Almost two years ago we wrote about Second Sight Medical Products‘ Argus II prosthetic retina replacement and a new product, Orion. Orion consists of a camera mounted on a pair of glasses, a mobile controller, and an electrode array implant. The camera sends images to the controller which in turn transmits signals via the electrodes to the brain’s visual cortex. The Orion system bypasses the retina to stimulate the visual cortex directly. At the time of our original article in September 2017, the FDA had just granted conditional approval to UCLA and Baylor College of Medicine to perform the first implants on five patients each to test Orion.

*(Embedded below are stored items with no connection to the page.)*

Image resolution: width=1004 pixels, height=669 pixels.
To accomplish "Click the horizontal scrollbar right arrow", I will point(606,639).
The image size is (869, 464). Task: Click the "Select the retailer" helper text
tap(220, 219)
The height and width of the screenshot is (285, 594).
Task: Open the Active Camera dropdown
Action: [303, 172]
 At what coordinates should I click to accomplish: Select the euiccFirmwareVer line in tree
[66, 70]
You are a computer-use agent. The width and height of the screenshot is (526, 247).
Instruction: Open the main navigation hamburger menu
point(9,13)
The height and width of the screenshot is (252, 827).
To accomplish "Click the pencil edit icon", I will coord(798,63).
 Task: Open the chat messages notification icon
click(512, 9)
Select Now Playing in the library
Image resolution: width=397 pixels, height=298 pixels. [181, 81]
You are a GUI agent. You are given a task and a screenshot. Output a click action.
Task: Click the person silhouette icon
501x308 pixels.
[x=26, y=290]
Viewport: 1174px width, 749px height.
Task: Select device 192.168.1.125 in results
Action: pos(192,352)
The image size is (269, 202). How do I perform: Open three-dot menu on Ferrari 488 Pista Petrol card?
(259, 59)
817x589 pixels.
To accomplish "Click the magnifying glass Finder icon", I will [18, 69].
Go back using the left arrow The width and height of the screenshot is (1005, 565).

Baylor College of Medicine recently published a progress report on its work with UCLA. In the Second Sight Study, neurosurgeons and neurosurgery academicians are working with patients who have the 60-electrode Orion arrays implanted in their brains. The study participants, each of whom has been blind for years, can point to the location of a white square that appears at random locations on a blacked-out computer display. The Baylor team is working to refine the subjects’ rudimentary visual experience. For example, while the subjects can locate a bright object within their field of “vision,” they cannot at this point in the study tell what the object is.

As the study proceeds, the subjects and the researchers are mapping the visual cortex to determine which locations correspond to locations in the subjects’ field of view. The current electrode array has 60 electrodes. Baylor faculty hope that as the mapping progresses, in the future the technology will stimulate thousands discrete points on the visual cortex to produce full, rich images.